UNAS PAGINAS DE MI DIARIO

 

Pensé -como si pudiera controlar algo con mi mente-  que el 2014 empezaría más tranquilo. Pero no. Está claro que los preceptos de “El Secreto” no funcionan. Que la Vida tiene su propia canción. Y que, en ocasiones, suena más potente que la mía.

Cambios, decisiones, sorpresas y finales.

Qué sencillo es que algo acabe, ¿verdad?.

Es cuestión de un instante.

Una va a comprar la harina, los tomates y otras verduras. Llega a casa, se pone música. Luego amasa con agua y y una pizca de cerveza y corta los vegetales en juliana. Pasa el rodillo hasta que la base está fina y hay espacio para los pimientos, la cebolla, el calabacín, los piñones y algunas anchoas. Entonces, con el horno caliente, el orégano fresco y un chorro de aceite, sólo queda esperar.

¿Y después?

Después resulta que te zampas dos horas de preparación en cinco minutos. Como el olivo centenario que es desenraizado en una noche de tormenta.

Pero no era de eso de lo que quería hablarte, sino de que las últimas semanas fantasear con mis sueños no me daba miedo. Tampoco era alegría. Quizá me empujaba un leve caudal pero nada que vuelva las piedras suaves o desentierre el oro del fondo.

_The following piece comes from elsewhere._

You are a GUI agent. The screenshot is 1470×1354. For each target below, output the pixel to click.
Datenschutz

Estaba seria… eso es.  Me olvidé de que esta Vida es un juego: una continua escenificación de nuestras batallitas donde cada uno, además de ser quien es, interpreta algunos papeles (magistralmente a veces). Perdí la perspectiva un rato. Me olvidé de mirar hacia arriba y de que no tengo nada que perder. Comencé a tomarme mis asuntos muy en serio, como una ministra a la que solo le faltaba un maletín donde organizar los asuntos a resolver por secciones.

Y eso es lo que hice. Traté de poner un poco de orden en medio del aparente caos. Un caos que era inmensamente real para mi en algunos ratos.

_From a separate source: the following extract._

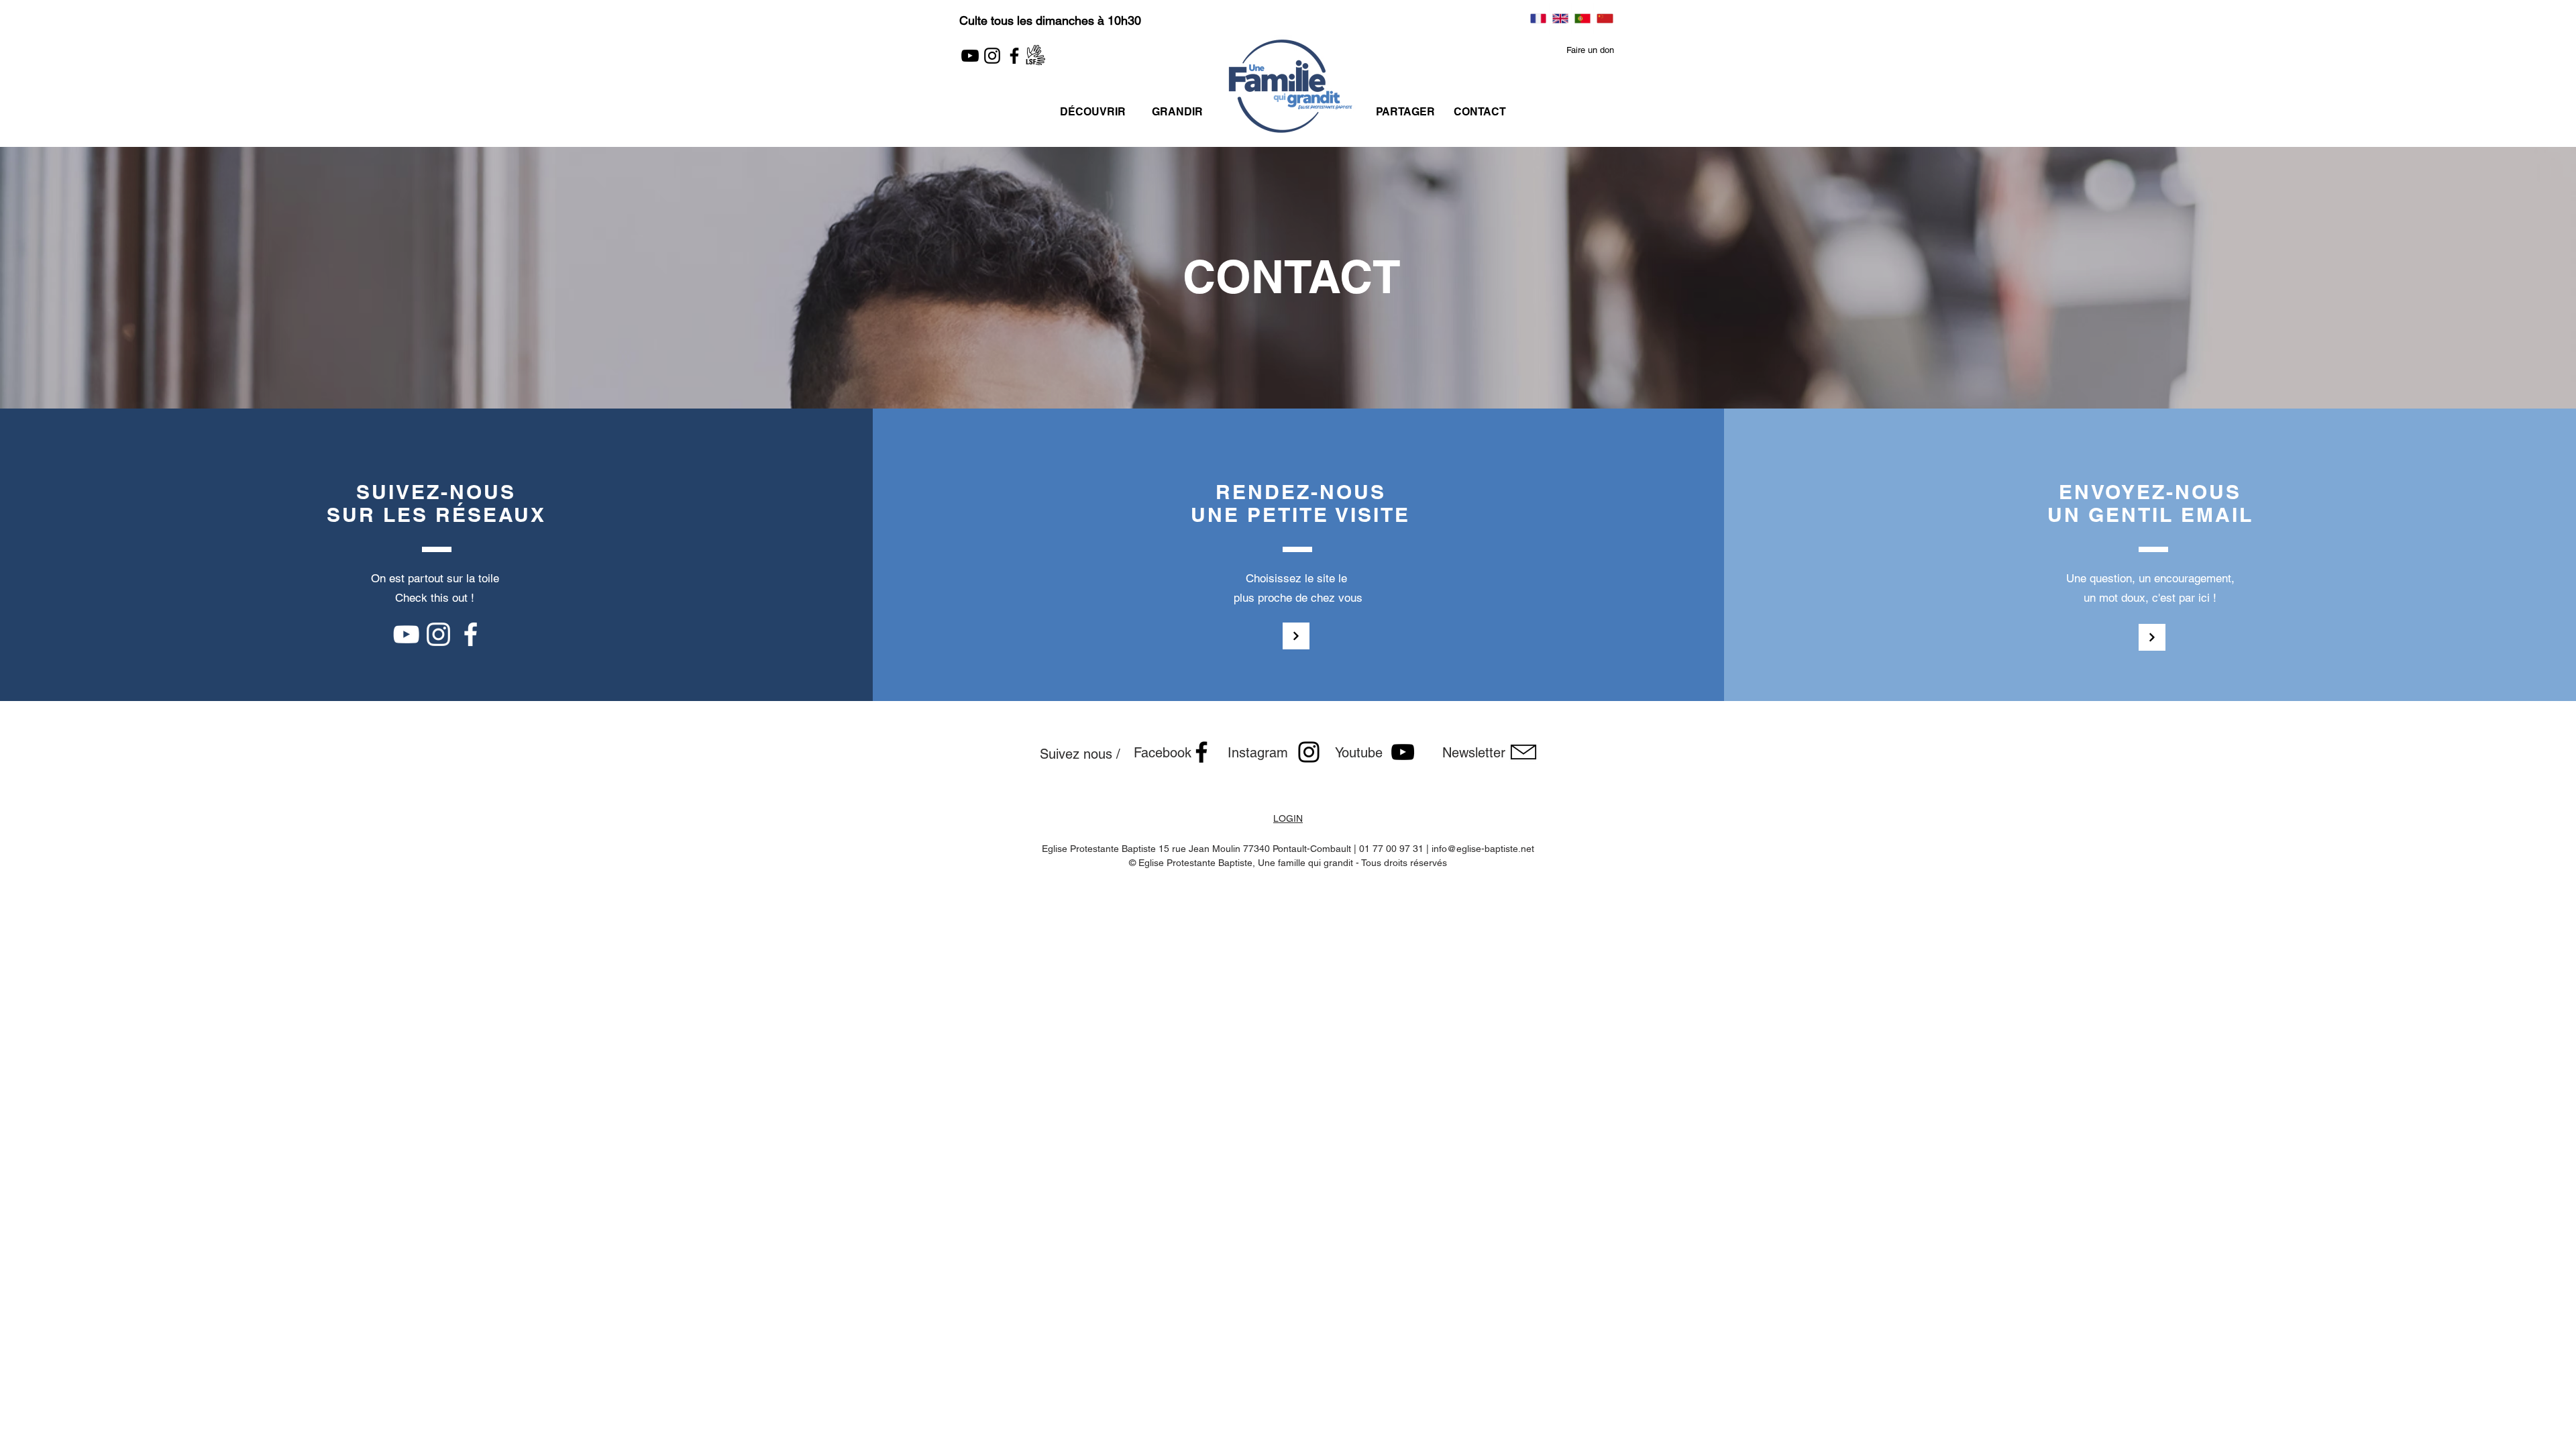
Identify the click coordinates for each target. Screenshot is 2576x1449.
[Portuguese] (1582, 18)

Y cuánto más lo hacía, más crecía el nudo en mi garganta.

Allí estaba, en plena mudanza. Embalando cajas y cerrando puertas con el sonido de fondo del tic tac del cronómetro que quiere conquistar la precisión con su cuenta atrás.

Me puse mis zapatillas y le di una patada a aquel reloj. O soltaba mi intención de mantenerme a flote en medio del oleaje o caería de rodillas cuando el latoso reloj marcara cero. Salí a dar un paseo. No tenía muchas horas para dejar la casa. Pero decidí dejarme cualquier artilugio que me dijera que hora era. Bueno, no lo decidí yo. Unos brazos invisibles me arrancaron de aquella casa para llevarme a una montaña desconocida. Caminé por caminos sin asfaltar mientras el desorden iba quedándose atrás. Mientras mis pulmones se vaciaban del susto y se llenaban de oxígeno. Cuando llegué a la cima, mi desconsuelo se despidió con un suave apretón de manos.

Al alzar la vista, un valle inmenso se desplegaba hasta acabar en el mar. Y en lo alto, donde me encontraba, un monasterio coronaba el escenario.

A su entrada había un escrito donde se explicaba que la montaña de Randa era un lugar mágico, un lugar sagrado de gran tradición eremítica. Entré como empujada por aquellos brazos… una escultura repleta de ángeles colgada sobre la piedra me recordó muchas cosas.

Salí fuera. Hacía frío pero yo tenía calor. Me quedé allí sentada, mirando como en lo alto comenzaban a verse las estrellas mientras atardecía. Mi respiración era lenta y no era mía. Algo más grande que yo me respiraba y en cada inhalación me susurraba… ¿Ves? No hay nada que temer. El único desorden posible es tratar de controlar algo que solo trabaja en una dirección: desde dentro hacia fuera.

El Sol se despedía en el horizonte naranja. Me acordé de que las estrellas nacen del caos.

 

Dejarme llevar fue un regalo.

Uno de esos que llega cuando menos lo esperas pero que…  recordaré toda mi Vida.

Cada vez que sienta miedo porque mi mundo se ha puesto patas arriba.